Can you imagine how my life is with all these? I have my hands full and I can't get enough of it. That is the reason why attending the Expressive Arts Meditation Workshop by Artist Madhouse was just what I needed.
The Expressive Art Meditation workshop is an activity my highschool friend Carol Tongco and her college classmate Jem Banzon, created for individuals to be able to pause for a while and have a talk wih one's true Self. I have been blogging and promoting the workshop but my schedule would always conflict with their schedule.
Such a blessing in disguise, when classes were suspended so I had the opportunity to join their session last July 7 at WhiteSpace Studio, Katipunan, QC. Going to the event, I was just excited to know what it was about. I love arts and crafts but I am a little short on the artistic side so I was expecting that I would learn how to paint, mix colors, and make a masterpiece worth displaying. I WAS NOT PREPARED FOR WHAT WAS IN STORE for me that day.
I won't spoil the fun for you because I am hopping you'll be curious and excited to try it on your own, but here are some photos of what happened during that day:
The experience has left such a big realization in my life. It brought back wonderful traits I have in myself that I consciously or subconsiously hid away from others and even to myself because of worries, fears, and problems. I had a long overdue heart to heart talk with myself and with my creator. It felt like I have been overhauled in an Auto Repair Center, or a laptop or pc that has been restored, or an old book that was opened to the world again.
I felt safe. I knew before I went there that I would be vulnerable, but I did not imagine I could be vulnerable to a bunch of strangers whom felt no strangers at all during the workshop. I felt loved an accepted and that thwy would never judge me. I was able to rediscover who I truly am and I felt genuinely appreciated for my true self.
It sounds dramatic, yes, but I'd say it is a miracle happening right before my eyes, a miracle was happening to me. It was revealed to me that I am a part of a plan, that I am designed with a purpose, that I am more blessed than inadequate.

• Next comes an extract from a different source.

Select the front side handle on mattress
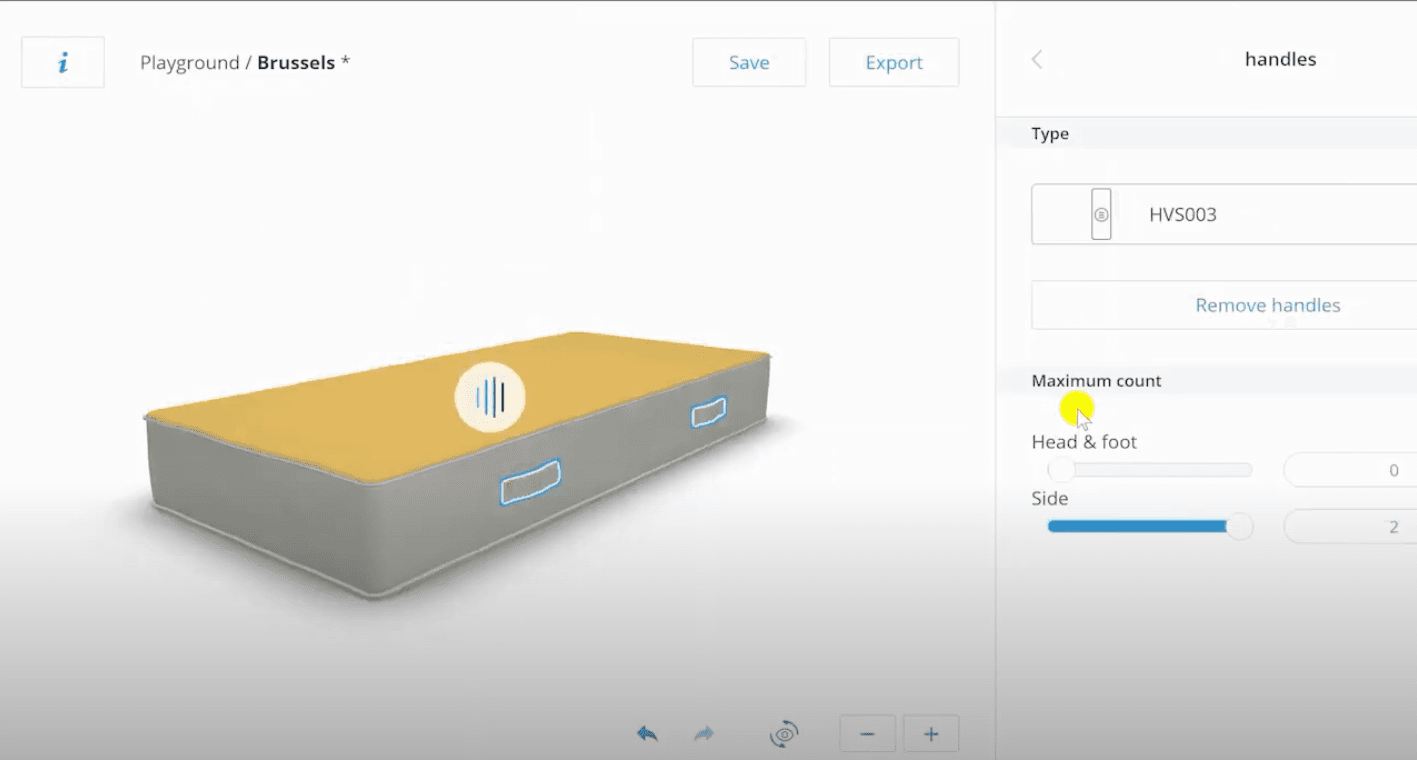Viewport: 1417px width, 760px height. point(530,482)
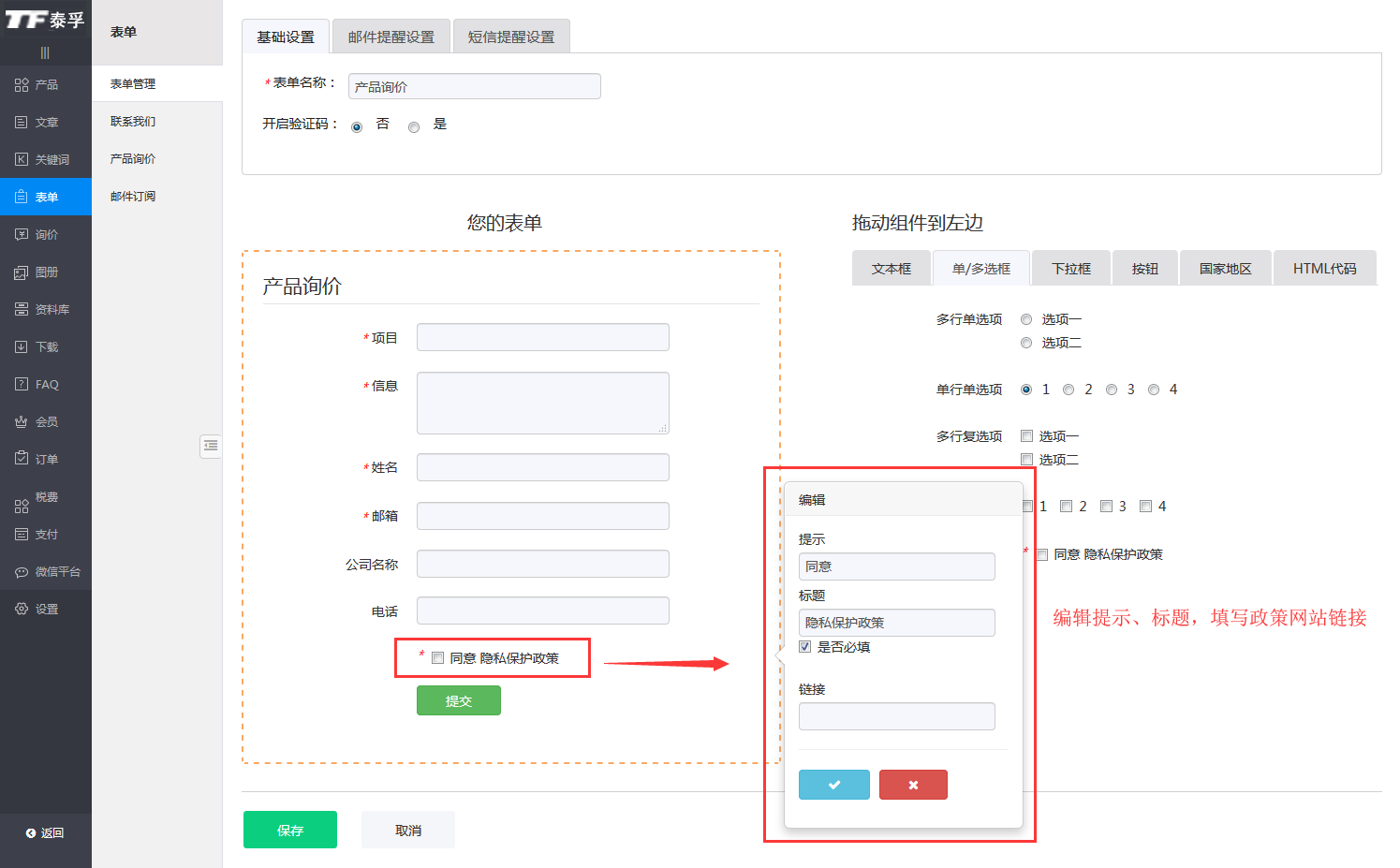Collapse main sidebar via top handle
This screenshot has width=1400, height=868.
coord(45,52)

It was also through the workshop, that I have silenced my inner critic. I learned to listen to my critic but never let it or fear intervene with what I am purposefully created for. I have never felt ashamed of being affected so much by my inner critic that I could not share who I truly am.
In general, it gets difficult to have a time to quiet down and converse with our true self. The world we live in is so complicated that we get caught up with our pursuit to having and not being. We insist on having the latest gadgets, watch the latest movie, eat the finest meals that our true goals and dreams are pushed sown to the innermost part of our heart. This then makes us forget, forget who we really are and what really matters. With Artist Madhouse's Expressive Art workshop, we are given that haven and outlet to just be, and concentrate on being. Being in the moment, being with our self, and being in miracle.
Thank you Artist Madhouse, you have unleashed the little child in me again, and I could not be any happier!;)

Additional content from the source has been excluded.